On 01/16/2015 02:39 AM, Ian Campbell wrote:
On Fri, 2015-01-16 at 09:52 +0100, Thierry Reding wrote:
On Thu, Jan 15, 2015 at 04:59:12PM -0700, Stephen Warren wrote:
On 01/13/2015 12:45 PM, Ian Campbell wrote:
The secure world code is relocated to the MB just below the top of 4G, we
reserve it in the FDT (by setting CONFIG_ARMV7_SECURE_RESERVE_SIZE) but it is
not protected in h/w. See next patch.

diff --git a/include/configs/jetson-tk1.h b/include/configs/jetson-tk1.h

+#define CONFIG_ARMV7_PSCI                      1
+/* Reserve top 1M for secure RAM */
+#define CONFIG_ARMV7_SECURE_BASE               0xfff00000
+#define CONFIG_ARMV7_SECURE_RESERVE_SIZE       0x00100000

I /think/ the assumption in the existing code is that
CONFIG_ARMV7_SECURE_BASE is the base of some out-of-DRAM secure memory, and
hence that's why arch/arm/cpu/armv7/virt-dt.c() only reserves memory if that
symbol is *not* set? That seems like rather a confusing semantic given the
variable name. Introducing a new define that looks like it's simply the size
of that region but actually changes the reservation semantics makes the
situation worse for me.

Wouldn't it be better to have:

CONFIG_ARMV7_SECURE_BASE defines where the secure code is copied to.

CONFIG_ARMV7_SECURE_BASE_IS_IN_DRAM defines the obvious; whether the secure
base is in DRAM or not.

I started off with this but then removed it as redundant, but you are
right that it makes it more obvious what is happening, and hence isn't
really redundant at all. I'll add it back.

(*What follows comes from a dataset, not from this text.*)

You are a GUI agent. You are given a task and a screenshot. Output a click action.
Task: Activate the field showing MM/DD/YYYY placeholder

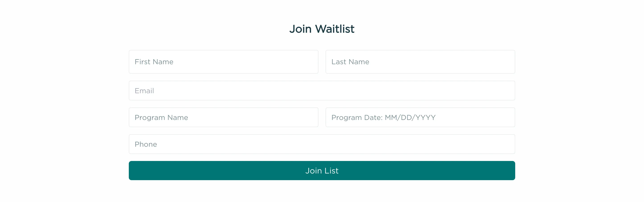[x=420, y=117]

That define would default to unset and you'd get the current behaviour.

If that define was set, then CONFIG_ARMV7_SECURE_BASE through
CONFIG_ARMV7_SECURE_BASE + (__secure_end - __secure_start) would be reserved
in RAM?

That way, armv7_update_dt would be more like:

int armv7_update_dt(void *fdt)
{
#if defined(CONFIG_ARMV7_SECURE_BASE_IS_IN_DRAM) || \
                !defined(CONFIG_ARMV7_SECURE_BASE)
         /* secure code lives in RAM, keep it alive */
#if defined(CONFIG_ARMV7_SECURE_BASE)
        base = CONFIG_ARMV7_SECURE_BASE;
#else
        base = __secure_start;
#endif
         fdt_add_mem_rsv(fdt, base, __secure_end - __secure_start);
#endif

         return fdt_psci(fdt);
}

As I understand it, one of the purposes of the RESERVE_SIZE is that
hardware may not allow regions of arbitrary size to be reserved. On
Tegra for example I think the restriction is that memory can only be
secured on 1 MiB boundaries.

Exactly, the FDT reservation needs to precisely match what the hardware
is protecting, which has MB granularity on this platform.

So unless explicitly specified we'd need a way for platforms to be able
to adjust the reserved region accordingly.

How about if CONFIG_ARMV7_SECURE_SIZE is set we reserve that amount,
otherwise we reserve __secure_end - __secure_start, with the proposed
SECURE_BASE_IS_IN_DRAM || !SECURE_BASE handling surrounding that?

IOW modifying Stephen's suggestion to something like:

         #if defined(CONFIG_ARMV7_SECURE_BASE_IS_IN_DRAM) || \
                        !defined(CONFIG_ARMV7_SECURE_BASE)
                 /* secure code lives in RAM, keep it alive */
         #if defined(CONFIG_ARMV7_SECURE_BASE)
                base = CONFIG_ARMV7_SECURE_BASE;
         #else
                base = __secure_start;
         #endif
         #if defined(CONFIG_ARMV7_SECURE_SIZE)
                size = CONFIG_ARMV7_SECURE_SIZE;
         #else
                size = __secure_end - __secure_start;
         #endif
                 fdt_add_mem_rsv(fdt, base, size);
         #endif

                  return fdt_psci(fdt);
         }

That sounds nice and orthogonal/flexible:-)

If we want to, that scheme is pretty easy to extend with a run-time hook to "round" the value of size at run-time, rather than hard-coding it in a config file, if we ever need that.